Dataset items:
========
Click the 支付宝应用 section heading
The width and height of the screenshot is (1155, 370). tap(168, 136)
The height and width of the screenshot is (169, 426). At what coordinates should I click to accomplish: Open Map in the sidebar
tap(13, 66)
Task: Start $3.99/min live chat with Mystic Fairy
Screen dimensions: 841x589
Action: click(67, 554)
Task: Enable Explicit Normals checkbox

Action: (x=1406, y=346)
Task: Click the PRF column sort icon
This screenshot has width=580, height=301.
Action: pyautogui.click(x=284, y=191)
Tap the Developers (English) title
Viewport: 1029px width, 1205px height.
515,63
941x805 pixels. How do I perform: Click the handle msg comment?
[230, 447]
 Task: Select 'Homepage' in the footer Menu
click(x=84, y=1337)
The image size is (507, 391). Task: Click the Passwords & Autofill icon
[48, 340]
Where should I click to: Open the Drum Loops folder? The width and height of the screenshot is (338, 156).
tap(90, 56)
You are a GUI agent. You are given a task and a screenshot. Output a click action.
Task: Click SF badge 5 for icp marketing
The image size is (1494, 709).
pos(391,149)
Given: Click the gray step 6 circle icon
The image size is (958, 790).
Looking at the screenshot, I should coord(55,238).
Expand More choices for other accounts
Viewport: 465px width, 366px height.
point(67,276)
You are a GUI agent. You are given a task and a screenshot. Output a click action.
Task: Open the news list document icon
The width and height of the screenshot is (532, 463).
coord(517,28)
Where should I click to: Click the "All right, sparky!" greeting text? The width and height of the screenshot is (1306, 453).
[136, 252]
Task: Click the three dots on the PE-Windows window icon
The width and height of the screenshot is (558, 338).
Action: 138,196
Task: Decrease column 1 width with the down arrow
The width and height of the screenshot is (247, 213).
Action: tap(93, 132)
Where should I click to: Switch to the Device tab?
========
### Required work
The expected output is the complete data, repeated exactly.

### Result for this task
Click the 支付宝应用 section heading
The width and height of the screenshot is (1155, 370). tap(168, 136)
The height and width of the screenshot is (169, 426). At what coordinates should I click to accomplish: Open Map in the sidebar
tap(13, 66)
Task: Start $3.99/min live chat with Mystic Fairy
Screen dimensions: 841x589
Action: click(67, 554)
Task: Enable Explicit Normals checkbox

Action: (x=1406, y=346)
Task: Click the PRF column sort icon
This screenshot has width=580, height=301.
Action: pyautogui.click(x=284, y=191)
Tap the Developers (English) title
Viewport: 1029px width, 1205px height.
515,63
941x805 pixels. How do I perform: Click the handle msg comment?
[230, 447]
 Task: Select 'Homepage' in the footer Menu
click(x=84, y=1337)
The image size is (507, 391). Task: Click the Passwords & Autofill icon
[48, 340]
Where should I click to: Open the Drum Loops folder? The width and height of the screenshot is (338, 156).
tap(90, 56)
You are a GUI agent. You are given a task and a screenshot. Output a click action.
Task: Click SF badge 5 for icp marketing
The image size is (1494, 709).
pos(391,149)
Given: Click the gray step 6 circle icon
The image size is (958, 790).
Looking at the screenshot, I should coord(55,238).
Expand More choices for other accounts
Viewport: 465px width, 366px height.
point(67,276)
You are a GUI agent. You are given a task and a screenshot. Output a click action.
Task: Open the news list document icon
The width and height of the screenshot is (532, 463).
coord(517,28)
Where should I click to: Click the "All right, sparky!" greeting text? The width and height of the screenshot is (1306, 453).
[136, 252]
Task: Click the three dots on the PE-Windows window icon
The width and height of the screenshot is (558, 338).
Action: 138,196
Task: Decrease column 1 width with the down arrow
The width and height of the screenshot is (247, 213).
Action: tap(93, 132)
Where should I click to: Switch to the Device tab?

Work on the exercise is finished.